The other day, the former president of Colombia wrote an unusual open letter to the incumbent president of the Philippines. Cesar Gaviria’s letter was published as an opinion piece in The New York Times, with the headline: “President Duterte is repeating my mistakes.”
The primary message Gaviria wanted to send to Mr. Duterte was summed up in his first three sentences: “Illegal drugs are a matter of national security, but the war against them cannot be won by armed forces and law enforcement agencies alone. Throwing more soldiers and police at the drug users is not just a waste of money but also can actually make the problem worse. Locking up nonviolent offenders and drug users almost always backfires, instead strengthening organized crime.”
Gaviria had a secondary message. The Colombian president who finally ended the reign of, in his own words, “the planet’s most notorious drug trafficker, Pablo Escobar,” came to realize the limits of the war on drugs that the US government started four decades ago: “Taking a hard line against criminals is always popular for politicians. I was also seduced into taking a tough stance on drugs during my time as president. The polls suggest that
Mr. Duterte’s war on drugs is equally popular. But he will find that it is unwinnable. I also discovered that the human costs were enormous.”
In other words: Been there, done that. Despite “taking down” Escobar, however, Gaviria said the drug crisis continued to worsen, until the Colombian government changed its strategy. “We started making positive impacts only when we changed tack, designating drugs as a social problem and not a military one.”

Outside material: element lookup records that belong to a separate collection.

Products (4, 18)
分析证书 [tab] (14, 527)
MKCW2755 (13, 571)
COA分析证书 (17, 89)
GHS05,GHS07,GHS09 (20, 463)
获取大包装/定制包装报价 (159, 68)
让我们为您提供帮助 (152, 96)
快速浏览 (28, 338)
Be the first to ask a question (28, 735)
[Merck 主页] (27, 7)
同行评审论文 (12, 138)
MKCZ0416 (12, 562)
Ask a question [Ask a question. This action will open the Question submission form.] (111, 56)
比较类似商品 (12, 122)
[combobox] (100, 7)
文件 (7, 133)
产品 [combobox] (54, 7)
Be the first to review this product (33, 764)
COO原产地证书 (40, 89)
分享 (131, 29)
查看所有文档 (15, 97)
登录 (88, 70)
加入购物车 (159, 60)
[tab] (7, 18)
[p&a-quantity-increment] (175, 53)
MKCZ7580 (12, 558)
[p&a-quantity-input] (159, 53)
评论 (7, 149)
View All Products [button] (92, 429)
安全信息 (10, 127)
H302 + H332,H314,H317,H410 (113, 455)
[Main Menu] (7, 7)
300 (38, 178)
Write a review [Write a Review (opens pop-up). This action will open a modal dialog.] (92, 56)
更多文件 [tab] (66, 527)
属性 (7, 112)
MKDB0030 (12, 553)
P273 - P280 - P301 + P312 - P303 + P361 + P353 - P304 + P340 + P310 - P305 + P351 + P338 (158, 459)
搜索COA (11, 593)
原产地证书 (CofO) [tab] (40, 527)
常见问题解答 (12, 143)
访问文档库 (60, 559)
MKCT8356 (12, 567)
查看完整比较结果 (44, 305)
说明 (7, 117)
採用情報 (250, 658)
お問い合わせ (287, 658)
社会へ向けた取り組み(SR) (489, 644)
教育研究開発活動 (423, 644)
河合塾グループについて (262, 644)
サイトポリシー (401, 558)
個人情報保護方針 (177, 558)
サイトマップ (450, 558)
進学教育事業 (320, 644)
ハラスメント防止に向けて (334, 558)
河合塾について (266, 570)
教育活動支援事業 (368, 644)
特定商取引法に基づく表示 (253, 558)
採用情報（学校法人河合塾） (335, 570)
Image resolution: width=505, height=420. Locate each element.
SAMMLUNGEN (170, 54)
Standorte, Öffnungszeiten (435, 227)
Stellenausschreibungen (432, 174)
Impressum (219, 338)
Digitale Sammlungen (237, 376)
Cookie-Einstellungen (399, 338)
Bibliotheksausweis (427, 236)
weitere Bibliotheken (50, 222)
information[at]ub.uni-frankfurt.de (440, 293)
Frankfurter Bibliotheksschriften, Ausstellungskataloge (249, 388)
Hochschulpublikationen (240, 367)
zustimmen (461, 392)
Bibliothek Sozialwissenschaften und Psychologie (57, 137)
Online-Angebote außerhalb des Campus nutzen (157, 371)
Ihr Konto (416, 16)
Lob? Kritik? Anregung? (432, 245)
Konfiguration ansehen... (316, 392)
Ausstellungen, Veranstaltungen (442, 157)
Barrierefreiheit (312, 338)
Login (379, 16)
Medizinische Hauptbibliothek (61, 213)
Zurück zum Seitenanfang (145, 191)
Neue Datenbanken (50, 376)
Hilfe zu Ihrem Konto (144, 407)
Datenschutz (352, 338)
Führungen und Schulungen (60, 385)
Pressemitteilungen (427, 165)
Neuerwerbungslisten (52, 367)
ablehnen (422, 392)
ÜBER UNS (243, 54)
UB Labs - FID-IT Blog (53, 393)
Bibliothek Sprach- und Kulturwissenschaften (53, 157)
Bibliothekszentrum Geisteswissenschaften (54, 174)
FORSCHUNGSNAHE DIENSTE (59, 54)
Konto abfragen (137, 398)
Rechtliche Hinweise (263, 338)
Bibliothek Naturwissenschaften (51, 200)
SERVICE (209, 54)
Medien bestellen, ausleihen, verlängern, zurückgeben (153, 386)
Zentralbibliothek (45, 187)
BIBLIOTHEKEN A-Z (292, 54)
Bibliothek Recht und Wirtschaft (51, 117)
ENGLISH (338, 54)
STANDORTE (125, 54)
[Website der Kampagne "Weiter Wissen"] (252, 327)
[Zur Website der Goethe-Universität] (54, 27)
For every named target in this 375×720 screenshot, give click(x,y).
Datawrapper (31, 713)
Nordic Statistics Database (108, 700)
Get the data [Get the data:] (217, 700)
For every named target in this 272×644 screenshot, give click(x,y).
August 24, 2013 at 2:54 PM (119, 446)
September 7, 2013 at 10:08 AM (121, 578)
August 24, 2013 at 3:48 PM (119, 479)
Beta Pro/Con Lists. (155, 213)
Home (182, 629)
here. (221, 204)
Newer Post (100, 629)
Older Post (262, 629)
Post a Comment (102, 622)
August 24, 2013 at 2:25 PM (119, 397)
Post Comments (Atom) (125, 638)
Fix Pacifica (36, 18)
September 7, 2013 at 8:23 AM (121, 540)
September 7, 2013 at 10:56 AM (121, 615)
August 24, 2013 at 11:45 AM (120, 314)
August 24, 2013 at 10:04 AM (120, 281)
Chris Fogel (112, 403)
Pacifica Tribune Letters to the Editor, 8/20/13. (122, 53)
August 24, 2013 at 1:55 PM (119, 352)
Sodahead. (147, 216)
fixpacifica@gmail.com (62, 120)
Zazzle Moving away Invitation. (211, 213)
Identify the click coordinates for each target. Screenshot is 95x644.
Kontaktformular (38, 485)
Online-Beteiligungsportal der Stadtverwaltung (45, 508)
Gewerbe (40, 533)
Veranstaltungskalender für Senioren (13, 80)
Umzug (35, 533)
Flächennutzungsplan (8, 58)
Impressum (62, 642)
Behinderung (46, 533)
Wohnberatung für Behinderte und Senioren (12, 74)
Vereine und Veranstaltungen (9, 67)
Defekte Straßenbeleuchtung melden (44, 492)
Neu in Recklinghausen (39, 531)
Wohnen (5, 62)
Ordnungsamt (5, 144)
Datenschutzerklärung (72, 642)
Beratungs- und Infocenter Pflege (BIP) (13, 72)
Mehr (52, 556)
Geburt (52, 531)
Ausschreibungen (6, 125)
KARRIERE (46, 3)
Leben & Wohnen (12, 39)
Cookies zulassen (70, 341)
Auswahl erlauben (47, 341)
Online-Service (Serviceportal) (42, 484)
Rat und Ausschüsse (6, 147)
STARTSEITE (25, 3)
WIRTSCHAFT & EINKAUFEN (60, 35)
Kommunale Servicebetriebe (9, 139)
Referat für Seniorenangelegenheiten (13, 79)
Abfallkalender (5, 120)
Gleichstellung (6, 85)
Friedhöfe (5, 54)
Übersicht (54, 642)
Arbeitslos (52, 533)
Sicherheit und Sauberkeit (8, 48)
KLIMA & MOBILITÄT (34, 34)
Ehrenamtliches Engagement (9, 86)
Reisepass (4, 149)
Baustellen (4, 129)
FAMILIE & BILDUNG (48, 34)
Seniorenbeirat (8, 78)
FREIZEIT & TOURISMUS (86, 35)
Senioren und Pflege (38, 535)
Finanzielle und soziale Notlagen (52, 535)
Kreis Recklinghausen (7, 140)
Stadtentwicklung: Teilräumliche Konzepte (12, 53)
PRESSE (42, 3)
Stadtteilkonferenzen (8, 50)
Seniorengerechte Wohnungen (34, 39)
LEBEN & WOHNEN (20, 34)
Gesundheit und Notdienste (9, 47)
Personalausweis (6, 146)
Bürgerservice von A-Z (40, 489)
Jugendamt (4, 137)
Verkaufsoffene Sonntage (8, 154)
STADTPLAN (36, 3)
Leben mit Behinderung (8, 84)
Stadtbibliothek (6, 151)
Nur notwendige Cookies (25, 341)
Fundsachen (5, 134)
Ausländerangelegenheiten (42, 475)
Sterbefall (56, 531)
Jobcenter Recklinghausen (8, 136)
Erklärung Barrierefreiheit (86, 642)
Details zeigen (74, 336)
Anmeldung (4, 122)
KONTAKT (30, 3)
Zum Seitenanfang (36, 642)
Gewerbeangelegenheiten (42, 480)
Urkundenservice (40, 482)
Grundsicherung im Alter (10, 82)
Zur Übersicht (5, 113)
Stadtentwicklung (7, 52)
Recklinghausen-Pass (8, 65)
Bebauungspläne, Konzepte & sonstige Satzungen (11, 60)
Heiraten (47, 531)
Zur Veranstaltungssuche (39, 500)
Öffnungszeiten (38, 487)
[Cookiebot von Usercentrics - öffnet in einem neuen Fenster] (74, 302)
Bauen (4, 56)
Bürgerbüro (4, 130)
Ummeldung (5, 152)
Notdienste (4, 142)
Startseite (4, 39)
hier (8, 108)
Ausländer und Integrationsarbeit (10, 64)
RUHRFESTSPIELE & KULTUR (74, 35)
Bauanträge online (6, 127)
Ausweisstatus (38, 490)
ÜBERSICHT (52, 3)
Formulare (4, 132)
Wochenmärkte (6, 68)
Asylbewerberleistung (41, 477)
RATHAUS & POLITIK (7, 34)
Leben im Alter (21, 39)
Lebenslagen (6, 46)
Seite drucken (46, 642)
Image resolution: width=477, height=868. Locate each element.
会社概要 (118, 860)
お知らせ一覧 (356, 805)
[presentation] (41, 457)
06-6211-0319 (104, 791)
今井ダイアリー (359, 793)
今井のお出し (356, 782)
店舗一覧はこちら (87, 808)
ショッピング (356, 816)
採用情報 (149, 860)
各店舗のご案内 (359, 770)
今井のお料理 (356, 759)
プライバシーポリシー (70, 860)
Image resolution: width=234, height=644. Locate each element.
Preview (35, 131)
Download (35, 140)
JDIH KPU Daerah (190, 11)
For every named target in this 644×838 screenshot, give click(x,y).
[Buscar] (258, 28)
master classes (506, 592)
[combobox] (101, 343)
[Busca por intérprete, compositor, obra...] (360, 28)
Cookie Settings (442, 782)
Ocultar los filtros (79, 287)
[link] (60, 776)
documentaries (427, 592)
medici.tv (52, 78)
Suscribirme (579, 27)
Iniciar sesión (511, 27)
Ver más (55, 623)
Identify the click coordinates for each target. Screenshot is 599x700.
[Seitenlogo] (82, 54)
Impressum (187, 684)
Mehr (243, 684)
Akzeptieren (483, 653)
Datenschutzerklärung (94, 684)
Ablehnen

Here, then, was well-meaning advice, from a leader who had drawn a humbling insight from personal experience. President Duterte’s response was—to use the language of millennials—harsh. “Sabi nila (They say) Colombia has been lecturing me about [the war on drugs],” he said at the anniversary rites of the Bureau of Customs. “That idiot.”
The President did not mention Gaviria’s name (perhaps he had not in fact read the op-ed piece and had only been briefed); he did try to distinguish the Colombian experience from the Philippine situation by focusing on the difference between drugs in predominant use.
“You know, doon (there it’s) cocaine. Cocaine pati (and) heroin is not really [harmful] … Cocaine pati (and) marijuana, medyo okay iyan. You can still communicate,” he said. Shabu, on the other hand, is a “virulent chemical.” On many previous occasions, he claimed that prolonged shabu use made users less than human.
As an empirical statement, the President’s claims are subject to testing; is prolonged use of cocaine or heroin in fact not harmful to the user’s long-term health? (He must also demand an explanation from Philippine National Police chief Bato dela Rosa, who traveled to Colombia last September to study its campaign against drugs.) But the focus on the difference in drugs misses Gaviria’s point. Even though the Colombian politician concedes that “illegal drugs are a matter of national security,” he also emphasizes his hard-earned conviction that “military hardware, repressive policing and bigger prisons” are not the answer.
But what can we expect from a president who has publicly complained about having to spend government funds to subsidize the rehabilitation of drug users? In Mr. Duterte’s view, the trade in illegal drugs can only be stopped through violent means and repressive measures.
Or perhaps the President did read the open letter, and smarted from the implied criticism in passages such as these: “Tens of thousands of people were slaughtered in our antidrug crusade.” “But extrajudicial killings and vigilantism are the wrong ways to go.” “The war on drugs is essentially a war on people.” And, not least: “A successful president makes decisions that strengthen the public good.”
As is President Duterte’s wont, he reacted to the mirror of criticism dismissively, and reflexively used the language of insult he favors in public forums. “That idiot.”